Nap Eyes’ subjective science | Music | Halifax, Nova Scotia | THE COAST

Nap Eyes’ subjective science

The band’s Halifax-based leader Nigel Chapman ruminates on his concrete, visible sound objects. Eyes’ subjective science

Nap Eyes’ subjective science
MATTHEW PARRI THOMAS
Nigel Chapman (second from left) is the Haligonian brain behind Nap Eyes.

Nap Eyes w/Surveillance & MTCHCRFT
Thursday, August 9, 8pm
The Seahorse, 2037 Gottingen Street,
$10

Near the end of "Roses," the rollicking centrepiece of Nap Eyes' dense third album I'm Bad Now, Nigel Chapman offers one of his most surprisingly simple lyrics. Earlier, he remarks that "people look for their reflections everywhere/in everyone"—something that resonates equally on the levels of human connection and music listening. But as the song reaches its climax, Chapman forgoes an opportunity for speculation and instead accepts this unknown for what it is: "Whatever you see," he sings, "it's OK by me." In other words: Bring what you will to this music, come as you are, there's room for you here.

It's a lovely sentiment on its own, and one that feels especially surprising in the middle of an album about self-reflection and the difficulty of finding meaning in the world. Nap Eyes (Chapman, Josh Salter, Brad Loughead and Seamus Dalton) has built a following in Halifax and beyond by crafting jangly indie rock that weaves around the corners of Chapman's mind. But as the band approaches its next hometown gig, Thursday at the Seahorse, Chapman's been thinking more about how his music might resonate on the other side of a microphone or record player.

While it's clear he's thought a lot about what it means to be human and what role music-making can play in both the act of connection and the process of self-discovery, he resists easy answers to any of these big questions. In the same sentence, he'll caution against "projecting your present self onto your past self" and call his songs "concrete, visible sound objects" that emanate "from the unconscious mind," sharing dense thoughts in a way that feels egoless and driven by pure curiosity.

At the heart of both his music and his reflections, however, there's a remarkably simple project: To gain a better understanding of how the world works. "Everyone else is a kind of mysterious and unknown human being, so it's difficult for me to have an idea of how things might affect people," he says. "But these things are a reflection of your inner life or your subjective world, and I think that because of that...some of the themes that come out are constant and fundamental enough that we can sort of always relate to them."

He admits the themes he references—anxiety, self-doubt, discovery—can sometimes be lonely subjects to unpack. But he's used to working alone—Chapman, who has an experimental science background and worked as a biochemist at Dalhousie, has always looked for opportunities to connect smaller moments of understanding to a larger whole. "This kind of [scientific] work, it does have parallels with music as well. The object of science, for example, in a research lab is trying to figure out the natural world around you, what's going on outside. And to an extent, creating art or looking into yourself and trying to bring out an aesthetic idea is a pretty subjective science."

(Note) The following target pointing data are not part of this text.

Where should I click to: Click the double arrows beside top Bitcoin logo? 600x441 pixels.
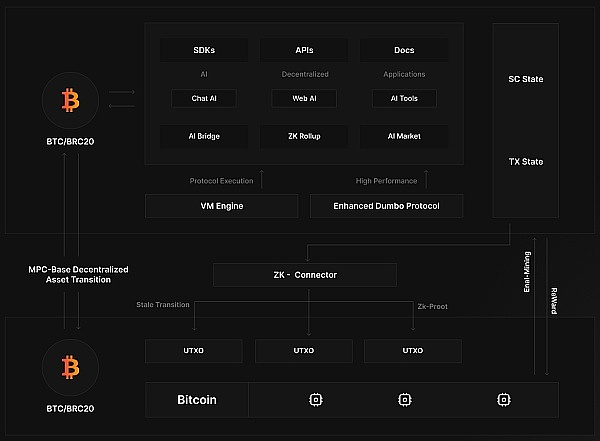coord(122,98)
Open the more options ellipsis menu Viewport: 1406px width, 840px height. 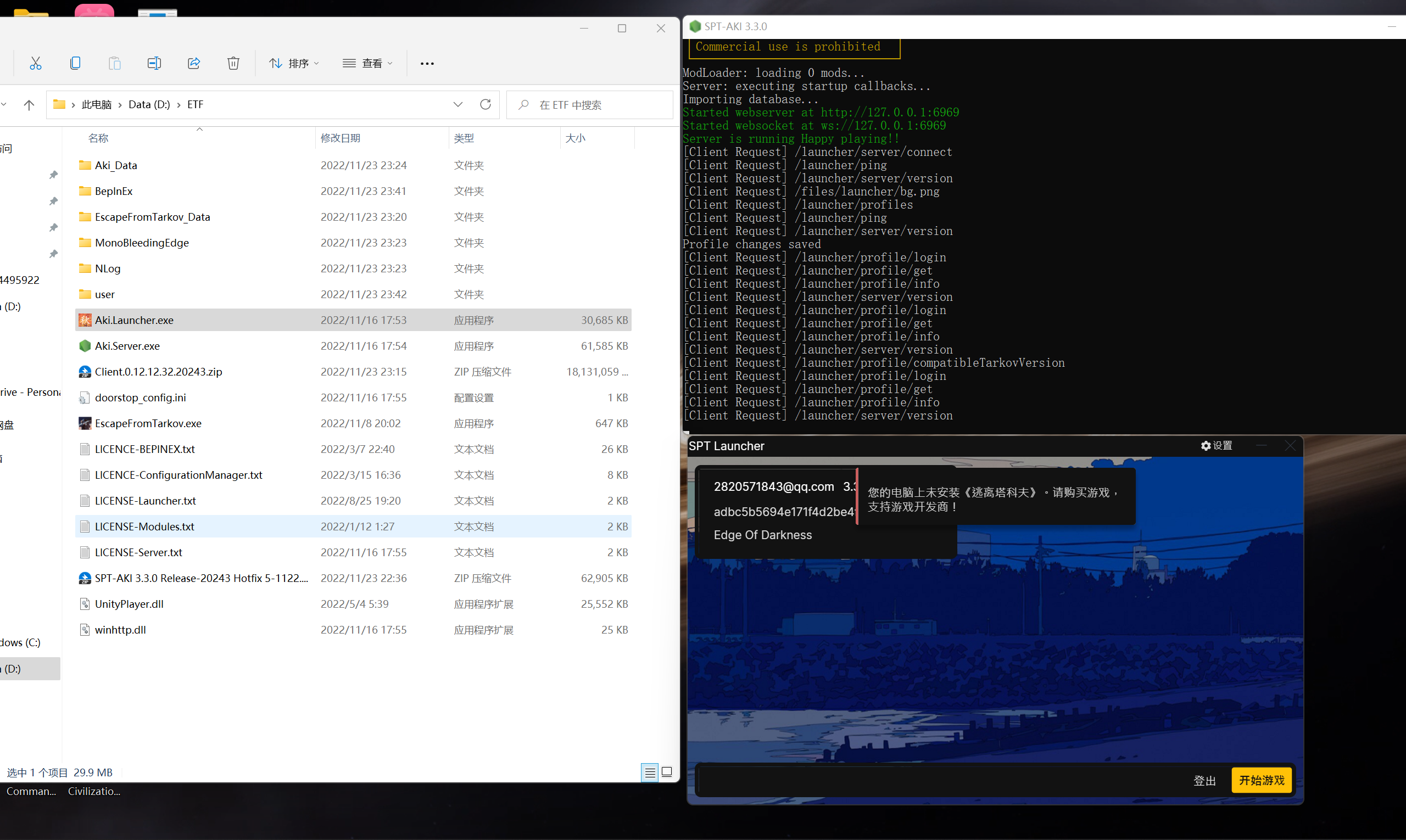427,63
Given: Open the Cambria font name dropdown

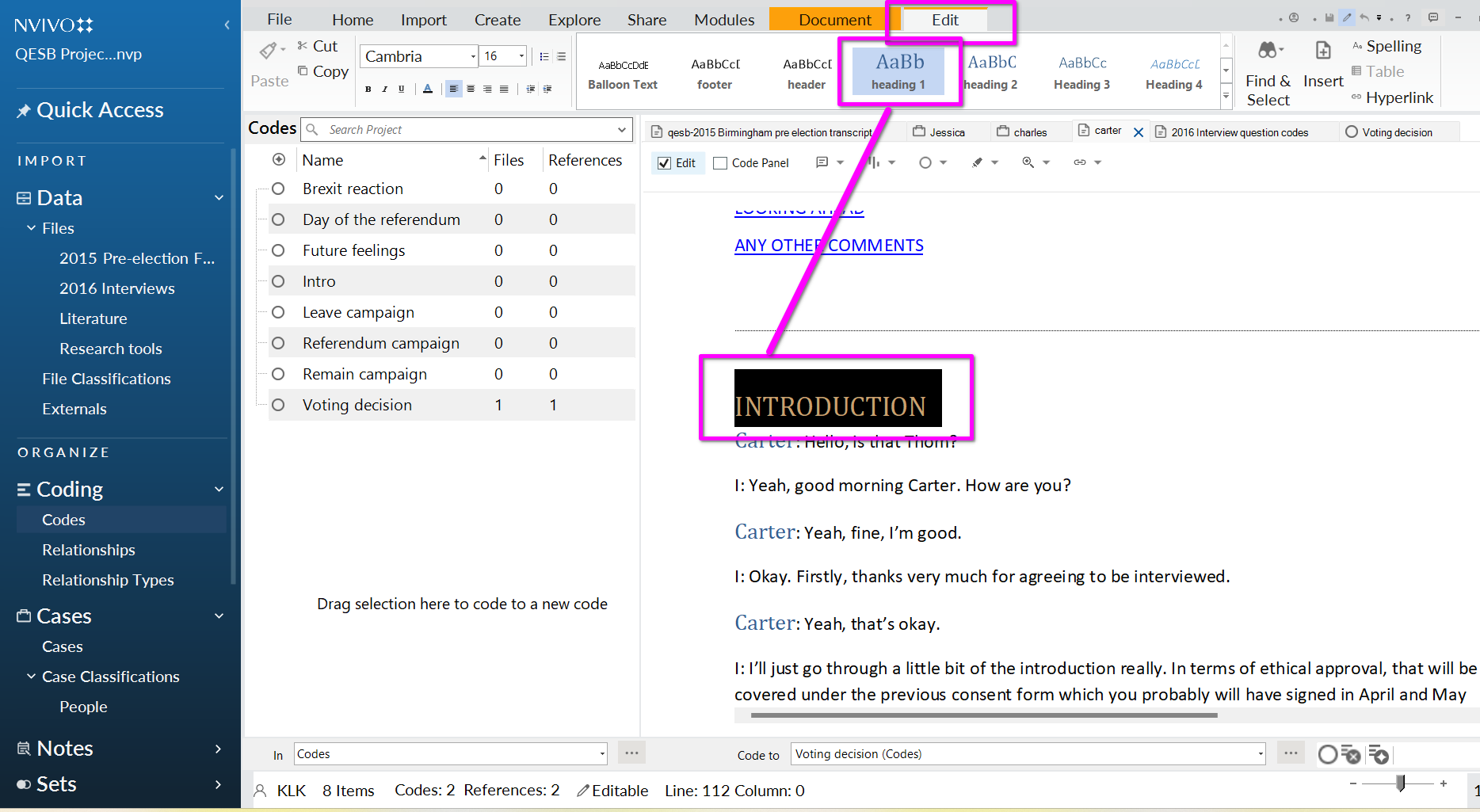Looking at the screenshot, I should pos(473,56).
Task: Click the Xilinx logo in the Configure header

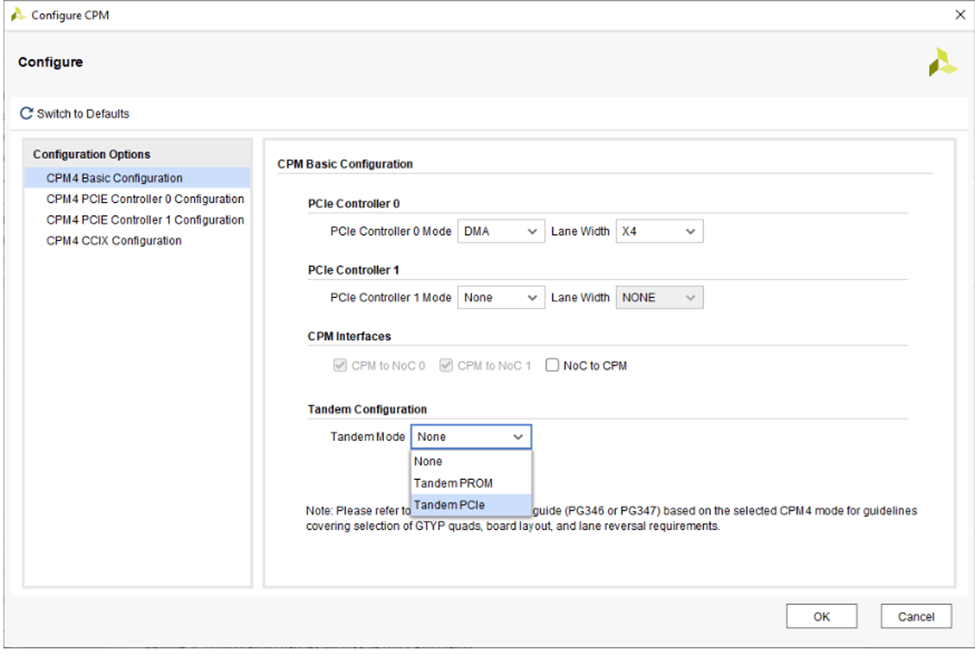Action: [941, 62]
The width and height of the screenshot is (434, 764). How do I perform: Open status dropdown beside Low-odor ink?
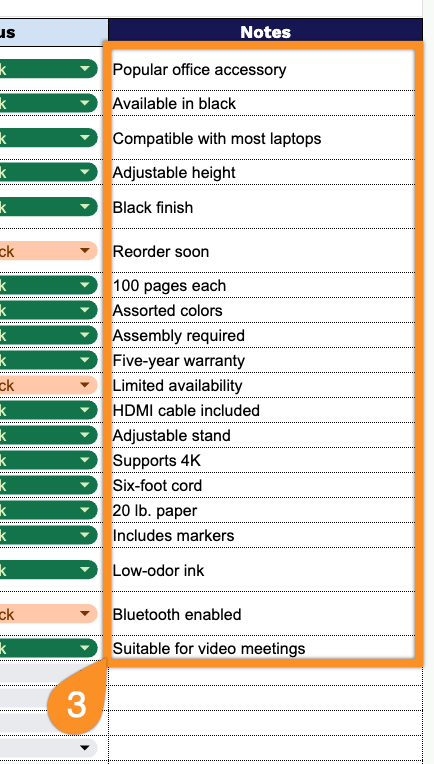tap(85, 570)
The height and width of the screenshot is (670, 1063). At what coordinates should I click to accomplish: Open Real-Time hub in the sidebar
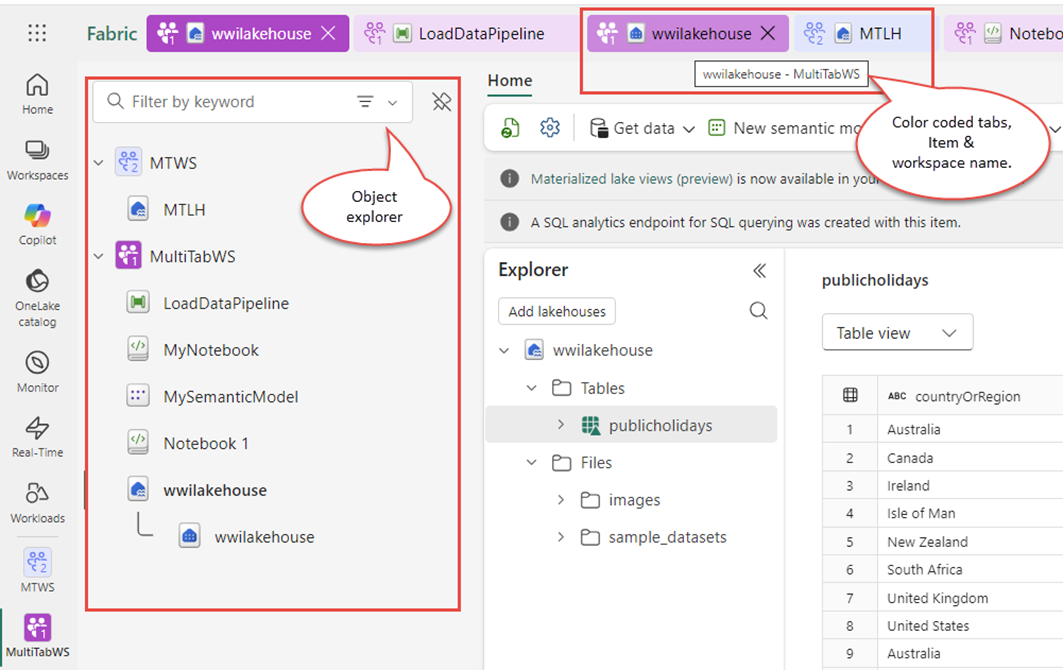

And it's important for Chapman that his work still maintains this element of beauty—whether it's a bouncing bassline or a particularly tuneful guitar part, there's a pleasure to be found in Nap Eyes' music beyond the heady introspection of its lyrics.

"There's a little bit more colour and aesthetics [in music] than you might get in something like a pure, spiritual meditation or zen approach to clear, basic awareness," he says. "You just get to make a pretty picture or you get to just appreciate when something works out well—the cadence of a rhyme, something that you can appreciate aesthetically. And isn't that, in a way, what's so great about art."